Records contained in a dataset

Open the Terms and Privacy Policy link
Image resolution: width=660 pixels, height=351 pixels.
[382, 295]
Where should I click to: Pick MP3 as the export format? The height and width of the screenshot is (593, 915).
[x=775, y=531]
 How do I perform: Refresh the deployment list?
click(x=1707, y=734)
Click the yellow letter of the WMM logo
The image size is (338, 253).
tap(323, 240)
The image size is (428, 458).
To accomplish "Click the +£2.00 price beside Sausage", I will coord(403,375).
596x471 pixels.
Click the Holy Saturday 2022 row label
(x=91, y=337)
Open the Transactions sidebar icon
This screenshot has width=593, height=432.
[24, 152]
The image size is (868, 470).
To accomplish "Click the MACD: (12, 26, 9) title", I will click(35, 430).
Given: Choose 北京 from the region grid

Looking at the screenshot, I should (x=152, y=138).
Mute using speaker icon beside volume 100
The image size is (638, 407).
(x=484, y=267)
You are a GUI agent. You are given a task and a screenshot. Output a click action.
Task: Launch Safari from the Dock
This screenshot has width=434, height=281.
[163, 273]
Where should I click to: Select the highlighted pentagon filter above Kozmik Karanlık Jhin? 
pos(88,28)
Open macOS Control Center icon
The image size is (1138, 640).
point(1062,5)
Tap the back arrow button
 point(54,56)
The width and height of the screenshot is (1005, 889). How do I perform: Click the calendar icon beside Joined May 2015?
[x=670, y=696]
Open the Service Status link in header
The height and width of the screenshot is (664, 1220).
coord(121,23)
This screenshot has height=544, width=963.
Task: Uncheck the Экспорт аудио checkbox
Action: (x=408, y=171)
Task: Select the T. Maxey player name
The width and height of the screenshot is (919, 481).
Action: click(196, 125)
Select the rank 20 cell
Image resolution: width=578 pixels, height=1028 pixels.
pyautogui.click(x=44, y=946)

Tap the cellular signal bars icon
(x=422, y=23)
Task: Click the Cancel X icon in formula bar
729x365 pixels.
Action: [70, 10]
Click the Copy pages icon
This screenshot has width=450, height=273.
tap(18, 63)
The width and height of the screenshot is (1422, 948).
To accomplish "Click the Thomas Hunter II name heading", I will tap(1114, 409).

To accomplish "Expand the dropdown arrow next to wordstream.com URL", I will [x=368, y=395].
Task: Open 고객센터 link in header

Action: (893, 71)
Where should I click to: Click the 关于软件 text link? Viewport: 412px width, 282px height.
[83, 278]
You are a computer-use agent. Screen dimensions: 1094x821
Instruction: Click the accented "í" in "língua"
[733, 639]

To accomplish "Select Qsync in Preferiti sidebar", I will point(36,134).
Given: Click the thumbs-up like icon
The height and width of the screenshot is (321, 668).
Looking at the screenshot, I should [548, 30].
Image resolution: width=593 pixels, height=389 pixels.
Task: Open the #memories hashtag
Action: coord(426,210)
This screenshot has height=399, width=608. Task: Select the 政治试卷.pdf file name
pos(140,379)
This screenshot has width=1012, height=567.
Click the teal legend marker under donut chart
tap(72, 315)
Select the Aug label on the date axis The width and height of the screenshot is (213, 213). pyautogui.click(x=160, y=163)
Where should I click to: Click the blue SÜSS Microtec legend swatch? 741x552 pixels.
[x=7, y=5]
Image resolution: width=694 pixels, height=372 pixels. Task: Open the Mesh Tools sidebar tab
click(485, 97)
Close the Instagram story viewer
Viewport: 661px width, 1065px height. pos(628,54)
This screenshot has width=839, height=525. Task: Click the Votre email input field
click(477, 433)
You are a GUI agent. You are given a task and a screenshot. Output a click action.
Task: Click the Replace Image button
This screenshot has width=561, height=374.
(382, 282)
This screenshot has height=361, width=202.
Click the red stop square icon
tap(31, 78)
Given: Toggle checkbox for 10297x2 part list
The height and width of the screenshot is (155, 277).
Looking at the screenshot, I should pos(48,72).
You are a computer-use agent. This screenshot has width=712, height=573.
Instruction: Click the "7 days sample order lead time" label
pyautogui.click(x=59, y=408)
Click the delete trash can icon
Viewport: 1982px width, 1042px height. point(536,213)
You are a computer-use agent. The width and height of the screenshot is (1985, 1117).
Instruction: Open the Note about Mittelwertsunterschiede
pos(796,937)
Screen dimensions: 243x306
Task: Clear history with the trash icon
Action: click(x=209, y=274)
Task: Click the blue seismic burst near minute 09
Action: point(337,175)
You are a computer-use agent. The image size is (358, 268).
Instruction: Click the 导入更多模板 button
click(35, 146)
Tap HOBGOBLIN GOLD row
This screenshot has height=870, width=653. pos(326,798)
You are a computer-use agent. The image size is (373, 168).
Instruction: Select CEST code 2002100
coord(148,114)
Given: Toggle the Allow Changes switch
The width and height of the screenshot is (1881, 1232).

Exercise: Can you rewrite all of the records above with "Where should I click to" replaced by "Where do I click to" and everything else left unchanged?

Answer:
Open the Terms and Privacy Policy link
Image resolution: width=660 pixels, height=351 pixels.
[382, 295]
Where do I click to: Pick MP3 as the export format? The height and width of the screenshot is (593, 915).
[x=775, y=531]
 How do I perform: Refresh the deployment list?
click(x=1707, y=734)
Click the yellow letter of the WMM logo
The image size is (338, 253).
tap(323, 240)
The image size is (428, 458).
To accomplish "Click the +£2.00 price beside Sausage", I will coord(403,375).
596x471 pixels.
Click the Holy Saturday 2022 row label
(x=91, y=337)
Open the Transactions sidebar icon
This screenshot has width=593, height=432.
[24, 152]
The image size is (868, 470).
To accomplish "Click the MACD: (12, 26, 9) title", I will click(35, 430).
Given: Choose 北京 from the region grid

Looking at the screenshot, I should (x=152, y=138).
Mute using speaker icon beside volume 100
The image size is (638, 407).
(x=484, y=267)
You are a GUI agent. You are given a task and a screenshot. Output a click action.
Task: Launch Safari from the Dock
This screenshot has width=434, height=281.
[163, 273]
Where do I click to: Select the highlighted pentagon filter above Kozmik Karanlık Jhin? 
pos(88,28)
Open macOS Control Center icon
The image size is (1138, 640).
point(1062,5)
Tap the back arrow button
 point(54,56)
The width and height of the screenshot is (1005, 889). How do I perform: Click the calendar icon beside Joined May 2015?
[x=670, y=696]
Open the Service Status link in header
The height and width of the screenshot is (664, 1220).
coord(121,23)
This screenshot has height=544, width=963.
Task: Uncheck the Экспорт аудио checkbox
Action: (x=408, y=171)
Task: Select the T. Maxey player name
The width and height of the screenshot is (919, 481).
Action: click(196, 125)
Select the rank 20 cell
Image resolution: width=578 pixels, height=1028 pixels.
pyautogui.click(x=44, y=946)

Tap the cellular signal bars icon
(x=422, y=23)
Task: Click the Cancel X icon in formula bar
729x365 pixels.
Action: [70, 10]
Click the Copy pages icon
This screenshot has width=450, height=273.
tap(18, 63)
The width and height of the screenshot is (1422, 948).
To accomplish "Click the Thomas Hunter II name heading", I will tap(1114, 409).

To accomplish "Expand the dropdown arrow next to wordstream.com URL", I will [x=368, y=395].
Task: Open 고객센터 link in header

Action: (893, 71)
Where do I click to: Click the 关于软件 text link? Viewport: 412px width, 282px height.
[83, 278]
You are a computer-use agent. Screen dimensions: 1094x821
Instruction: Click the accented "í" in "língua"
[733, 639]

To accomplish "Select Qsync in Preferiti sidebar", I will point(36,134).
Given: Click the thumbs-up like icon
The height and width of the screenshot is (321, 668).
Looking at the screenshot, I should [548, 30].
Image resolution: width=593 pixels, height=389 pixels.
Task: Open the #memories hashtag
Action: coord(426,210)
This screenshot has height=399, width=608. Task: Select the 政治试卷.pdf file name
pos(140,379)
This screenshot has width=1012, height=567.
Click the teal legend marker under donut chart
tap(72, 315)
Select the Aug label on the date axis The width and height of the screenshot is (213, 213). pyautogui.click(x=160, y=163)
Where do I click to: Click the blue SÜSS Microtec legend swatch? 741x552 pixels.
[x=7, y=5]
Image resolution: width=694 pixels, height=372 pixels. Task: Open the Mesh Tools sidebar tab
click(485, 97)
Close the Instagram story viewer
Viewport: 661px width, 1065px height. pos(628,54)
This screenshot has width=839, height=525. Task: Click the Votre email input field
click(477, 433)
You are a GUI agent. You are given a task and a screenshot. Output a click action.
Task: Click the Replace Image button
This screenshot has width=561, height=374.
(382, 282)
This screenshot has height=361, width=202.
Click the red stop square icon
tap(31, 78)
Given: Toggle checkbox for 10297x2 part list
The height and width of the screenshot is (155, 277).
Looking at the screenshot, I should pos(48,72).
You are a computer-use agent. This screenshot has width=712, height=573.
Instruction: Click the "7 days sample order lead time" label
pyautogui.click(x=59, y=408)
Click the delete trash can icon
Viewport: 1982px width, 1042px height. point(536,213)
You are a computer-use agent. The width and height of the screenshot is (1985, 1117).
Instruction: Open the Note about Mittelwertsunterschiede
pos(796,937)
Screen dimensions: 243x306
Task: Clear history with the trash icon
Action: click(x=209, y=274)
Task: Click the blue seismic burst near minute 09
Action: point(337,175)
You are a computer-use agent. The image size is (358, 268).
Instruction: Click the 导入更多模板 button
click(35, 146)
Tap HOBGOBLIN GOLD row
This screenshot has height=870, width=653. pos(326,798)
You are a computer-use agent. The image size is (373, 168).
Instruction: Select CEST code 2002100
coord(148,114)
Given: Toggle the Allow Changes switch
The width and height of the screenshot is (1881, 1232).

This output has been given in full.